Find the table of contents and my curated news regarding series updates here.
Looking for part 4?
Find the associated GitHub repos here.
24th of Nov 2021: SAP introduced hostname feature for PLS. Going forward host names are used instead of private IPs. Not all Screenshots below have been updated!
Continuing with the implementation journey of SAP Private Link we eventually need to reflect on our actual SAP system landscape outside of BTP. Are you running three SAP backend stages (dev, qa and prod), or are you one of those brave cloud folks having only prod and non-prod? Are they isolated in different network subnets or regions on Azure? Against which system stage do you develop from BTP? Are your workloads grouped by Subaccounts or by spaces within Cloud Foundry?
And most of all, what happens when your most productive backend system gets a “hiccup” and moves to its Disaster-Recovery-site? Should your workload on BTP anticipate that? Spoiler: Many customers only take care of disaster recovery for their SAP backend but completely forget about their integration layer in BTP.
So, in case you came here to see me cut of a metaphorical “pinky” again, you are exactly in the right place.

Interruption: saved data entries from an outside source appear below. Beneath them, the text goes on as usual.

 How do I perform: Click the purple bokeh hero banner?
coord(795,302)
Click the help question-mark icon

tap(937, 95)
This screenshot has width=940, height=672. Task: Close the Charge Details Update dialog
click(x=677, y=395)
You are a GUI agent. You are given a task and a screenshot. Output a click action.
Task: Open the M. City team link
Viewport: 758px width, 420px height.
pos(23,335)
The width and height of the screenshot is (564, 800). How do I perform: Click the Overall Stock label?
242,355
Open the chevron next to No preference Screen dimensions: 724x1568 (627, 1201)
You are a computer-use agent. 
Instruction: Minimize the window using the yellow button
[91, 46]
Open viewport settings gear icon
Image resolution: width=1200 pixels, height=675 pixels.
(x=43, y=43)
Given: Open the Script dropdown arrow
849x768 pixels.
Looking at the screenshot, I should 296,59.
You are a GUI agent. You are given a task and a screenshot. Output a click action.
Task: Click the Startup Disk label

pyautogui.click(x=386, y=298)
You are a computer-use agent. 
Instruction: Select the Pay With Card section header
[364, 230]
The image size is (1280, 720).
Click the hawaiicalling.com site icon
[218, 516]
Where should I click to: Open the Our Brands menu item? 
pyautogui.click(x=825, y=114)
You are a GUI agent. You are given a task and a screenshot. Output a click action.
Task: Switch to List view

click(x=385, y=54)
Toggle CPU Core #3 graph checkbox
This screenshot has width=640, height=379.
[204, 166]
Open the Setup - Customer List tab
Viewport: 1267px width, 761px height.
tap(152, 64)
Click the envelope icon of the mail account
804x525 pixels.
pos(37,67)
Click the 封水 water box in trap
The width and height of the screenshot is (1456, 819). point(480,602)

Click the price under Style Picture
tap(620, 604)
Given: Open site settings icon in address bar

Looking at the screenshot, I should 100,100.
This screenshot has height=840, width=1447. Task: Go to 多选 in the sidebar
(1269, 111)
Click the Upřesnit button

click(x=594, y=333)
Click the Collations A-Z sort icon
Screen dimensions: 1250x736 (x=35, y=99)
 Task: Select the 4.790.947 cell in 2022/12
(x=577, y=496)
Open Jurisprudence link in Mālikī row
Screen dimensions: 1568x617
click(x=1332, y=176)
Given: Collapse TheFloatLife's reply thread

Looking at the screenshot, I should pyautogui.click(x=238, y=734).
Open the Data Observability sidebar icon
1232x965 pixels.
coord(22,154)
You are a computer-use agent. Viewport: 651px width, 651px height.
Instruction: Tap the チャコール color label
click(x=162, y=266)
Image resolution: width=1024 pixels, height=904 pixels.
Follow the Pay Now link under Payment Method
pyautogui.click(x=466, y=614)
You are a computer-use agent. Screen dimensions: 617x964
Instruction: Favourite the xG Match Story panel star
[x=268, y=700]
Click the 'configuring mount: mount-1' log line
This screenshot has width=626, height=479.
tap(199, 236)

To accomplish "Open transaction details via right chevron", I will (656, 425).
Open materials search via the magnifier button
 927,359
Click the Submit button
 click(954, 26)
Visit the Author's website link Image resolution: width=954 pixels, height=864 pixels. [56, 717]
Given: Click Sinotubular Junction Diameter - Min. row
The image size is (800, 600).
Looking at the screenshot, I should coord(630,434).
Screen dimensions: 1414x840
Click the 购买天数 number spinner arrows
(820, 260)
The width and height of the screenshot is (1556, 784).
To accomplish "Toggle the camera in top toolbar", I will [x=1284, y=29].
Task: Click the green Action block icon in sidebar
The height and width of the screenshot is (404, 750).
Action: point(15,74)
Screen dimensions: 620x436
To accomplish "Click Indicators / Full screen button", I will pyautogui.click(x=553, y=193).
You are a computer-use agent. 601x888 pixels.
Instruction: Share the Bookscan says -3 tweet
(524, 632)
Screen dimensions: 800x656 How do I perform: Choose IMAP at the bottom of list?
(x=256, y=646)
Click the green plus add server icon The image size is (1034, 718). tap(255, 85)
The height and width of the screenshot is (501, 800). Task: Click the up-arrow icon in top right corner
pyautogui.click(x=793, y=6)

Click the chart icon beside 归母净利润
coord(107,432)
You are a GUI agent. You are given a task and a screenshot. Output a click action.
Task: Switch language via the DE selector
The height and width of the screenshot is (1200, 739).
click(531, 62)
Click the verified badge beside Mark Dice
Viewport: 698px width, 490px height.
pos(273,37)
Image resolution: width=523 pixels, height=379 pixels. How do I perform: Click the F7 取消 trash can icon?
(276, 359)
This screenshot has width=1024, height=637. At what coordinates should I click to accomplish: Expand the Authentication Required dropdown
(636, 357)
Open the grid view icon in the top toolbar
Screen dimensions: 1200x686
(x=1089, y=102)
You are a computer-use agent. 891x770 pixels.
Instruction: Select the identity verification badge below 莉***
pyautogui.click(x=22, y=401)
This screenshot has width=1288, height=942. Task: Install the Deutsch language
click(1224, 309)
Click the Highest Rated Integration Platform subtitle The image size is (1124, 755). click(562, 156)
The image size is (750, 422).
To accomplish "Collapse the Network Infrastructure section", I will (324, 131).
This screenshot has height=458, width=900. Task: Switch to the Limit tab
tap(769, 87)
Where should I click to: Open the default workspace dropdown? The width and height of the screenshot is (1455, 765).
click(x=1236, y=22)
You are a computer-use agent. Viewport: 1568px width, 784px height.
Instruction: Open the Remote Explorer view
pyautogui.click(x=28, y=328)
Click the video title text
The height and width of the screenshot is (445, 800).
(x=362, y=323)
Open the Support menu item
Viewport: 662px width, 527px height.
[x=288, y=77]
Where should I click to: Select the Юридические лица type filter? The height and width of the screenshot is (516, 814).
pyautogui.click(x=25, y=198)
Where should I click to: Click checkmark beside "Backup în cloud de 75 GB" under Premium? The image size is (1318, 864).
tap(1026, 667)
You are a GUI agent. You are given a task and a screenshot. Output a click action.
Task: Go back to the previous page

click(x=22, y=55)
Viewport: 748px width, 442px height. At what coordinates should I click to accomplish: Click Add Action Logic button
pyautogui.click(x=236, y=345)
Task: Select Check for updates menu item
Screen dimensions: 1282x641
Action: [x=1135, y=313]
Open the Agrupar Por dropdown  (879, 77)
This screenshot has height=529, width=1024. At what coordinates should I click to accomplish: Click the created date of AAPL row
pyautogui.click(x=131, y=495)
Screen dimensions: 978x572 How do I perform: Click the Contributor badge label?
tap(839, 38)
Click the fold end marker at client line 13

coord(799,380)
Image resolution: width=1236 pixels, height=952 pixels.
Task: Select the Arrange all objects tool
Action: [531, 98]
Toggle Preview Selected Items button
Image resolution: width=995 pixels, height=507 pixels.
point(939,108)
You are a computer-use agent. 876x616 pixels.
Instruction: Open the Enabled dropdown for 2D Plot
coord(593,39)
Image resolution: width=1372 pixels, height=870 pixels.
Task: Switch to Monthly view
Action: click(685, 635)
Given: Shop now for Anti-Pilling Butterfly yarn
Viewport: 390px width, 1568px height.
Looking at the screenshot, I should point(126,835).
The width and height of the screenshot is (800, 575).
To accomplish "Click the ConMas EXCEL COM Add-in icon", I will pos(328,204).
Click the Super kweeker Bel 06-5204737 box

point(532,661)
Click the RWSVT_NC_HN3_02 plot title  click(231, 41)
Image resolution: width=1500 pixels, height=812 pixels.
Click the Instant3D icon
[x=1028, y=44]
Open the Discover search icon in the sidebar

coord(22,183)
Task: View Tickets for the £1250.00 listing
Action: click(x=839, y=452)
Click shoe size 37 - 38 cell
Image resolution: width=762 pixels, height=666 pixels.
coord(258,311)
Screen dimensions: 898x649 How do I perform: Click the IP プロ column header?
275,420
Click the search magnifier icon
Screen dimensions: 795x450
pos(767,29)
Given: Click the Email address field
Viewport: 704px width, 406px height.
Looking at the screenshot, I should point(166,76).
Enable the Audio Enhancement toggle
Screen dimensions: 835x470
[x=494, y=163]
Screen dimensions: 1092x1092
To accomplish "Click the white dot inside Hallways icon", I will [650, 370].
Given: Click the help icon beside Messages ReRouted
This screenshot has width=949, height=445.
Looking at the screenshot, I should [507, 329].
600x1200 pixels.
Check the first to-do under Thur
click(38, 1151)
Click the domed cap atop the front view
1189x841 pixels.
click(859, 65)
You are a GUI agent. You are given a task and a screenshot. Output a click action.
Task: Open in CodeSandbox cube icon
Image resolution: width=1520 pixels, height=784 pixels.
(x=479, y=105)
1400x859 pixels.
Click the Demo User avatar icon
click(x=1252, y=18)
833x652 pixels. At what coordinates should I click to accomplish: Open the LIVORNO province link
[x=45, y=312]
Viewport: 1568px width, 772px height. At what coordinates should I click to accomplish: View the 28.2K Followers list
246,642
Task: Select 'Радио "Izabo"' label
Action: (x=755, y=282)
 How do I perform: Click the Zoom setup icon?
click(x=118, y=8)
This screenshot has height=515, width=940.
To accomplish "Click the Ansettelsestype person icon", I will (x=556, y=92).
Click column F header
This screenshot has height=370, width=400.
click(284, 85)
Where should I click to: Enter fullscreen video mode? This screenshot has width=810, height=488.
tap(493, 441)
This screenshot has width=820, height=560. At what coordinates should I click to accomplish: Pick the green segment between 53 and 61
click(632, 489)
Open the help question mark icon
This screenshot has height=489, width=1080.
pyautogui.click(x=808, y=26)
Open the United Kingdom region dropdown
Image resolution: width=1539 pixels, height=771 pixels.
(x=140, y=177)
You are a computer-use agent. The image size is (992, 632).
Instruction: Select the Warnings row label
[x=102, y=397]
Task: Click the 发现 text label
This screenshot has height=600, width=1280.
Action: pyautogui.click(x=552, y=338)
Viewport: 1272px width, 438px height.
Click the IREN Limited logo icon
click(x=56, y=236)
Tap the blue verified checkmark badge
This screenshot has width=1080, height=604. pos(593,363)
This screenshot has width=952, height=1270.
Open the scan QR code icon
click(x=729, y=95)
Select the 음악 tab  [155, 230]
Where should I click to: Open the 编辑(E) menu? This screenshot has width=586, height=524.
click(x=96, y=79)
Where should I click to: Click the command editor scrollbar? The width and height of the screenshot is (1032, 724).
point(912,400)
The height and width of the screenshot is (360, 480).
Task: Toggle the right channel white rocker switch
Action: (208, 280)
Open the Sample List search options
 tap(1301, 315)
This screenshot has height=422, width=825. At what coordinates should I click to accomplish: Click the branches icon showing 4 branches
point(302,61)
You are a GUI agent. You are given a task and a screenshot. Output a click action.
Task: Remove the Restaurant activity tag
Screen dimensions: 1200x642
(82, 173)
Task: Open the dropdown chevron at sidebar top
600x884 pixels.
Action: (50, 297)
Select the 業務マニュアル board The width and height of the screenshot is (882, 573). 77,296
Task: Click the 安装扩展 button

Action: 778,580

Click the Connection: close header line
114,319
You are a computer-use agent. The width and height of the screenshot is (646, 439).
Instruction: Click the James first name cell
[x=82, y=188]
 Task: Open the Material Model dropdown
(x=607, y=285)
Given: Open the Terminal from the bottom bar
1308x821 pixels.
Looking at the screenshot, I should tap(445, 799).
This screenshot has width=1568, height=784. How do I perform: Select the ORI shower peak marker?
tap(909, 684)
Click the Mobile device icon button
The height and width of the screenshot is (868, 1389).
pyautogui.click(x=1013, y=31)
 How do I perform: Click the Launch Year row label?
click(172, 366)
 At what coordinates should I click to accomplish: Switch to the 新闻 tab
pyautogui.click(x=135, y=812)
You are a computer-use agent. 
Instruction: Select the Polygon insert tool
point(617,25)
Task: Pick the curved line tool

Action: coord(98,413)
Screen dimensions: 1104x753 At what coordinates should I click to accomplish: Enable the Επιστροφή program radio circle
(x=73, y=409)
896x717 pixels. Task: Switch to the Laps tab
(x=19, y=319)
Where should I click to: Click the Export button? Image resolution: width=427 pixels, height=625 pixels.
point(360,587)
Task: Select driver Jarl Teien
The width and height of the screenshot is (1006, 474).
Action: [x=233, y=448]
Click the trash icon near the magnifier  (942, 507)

Fig.1 Many pinkies “swearing”
I extended the architecture overview from the first post showcasing a set of deployment views. I choose them in accordance with most customer deployment “styles” that I saw over time and to outline configuration considerations given the variety of options. The focus is on deployment location and style rather than explaining its purpose in detail. High availability is anticipated like in the first post of the series. The VMs on the architecture diagrams below could represent a set of SAP application servers or web dispatcher for instance. The load balancer behind the private link service is natively equipped to distribute traffic across a pool of systems (check fig.4 on the first post).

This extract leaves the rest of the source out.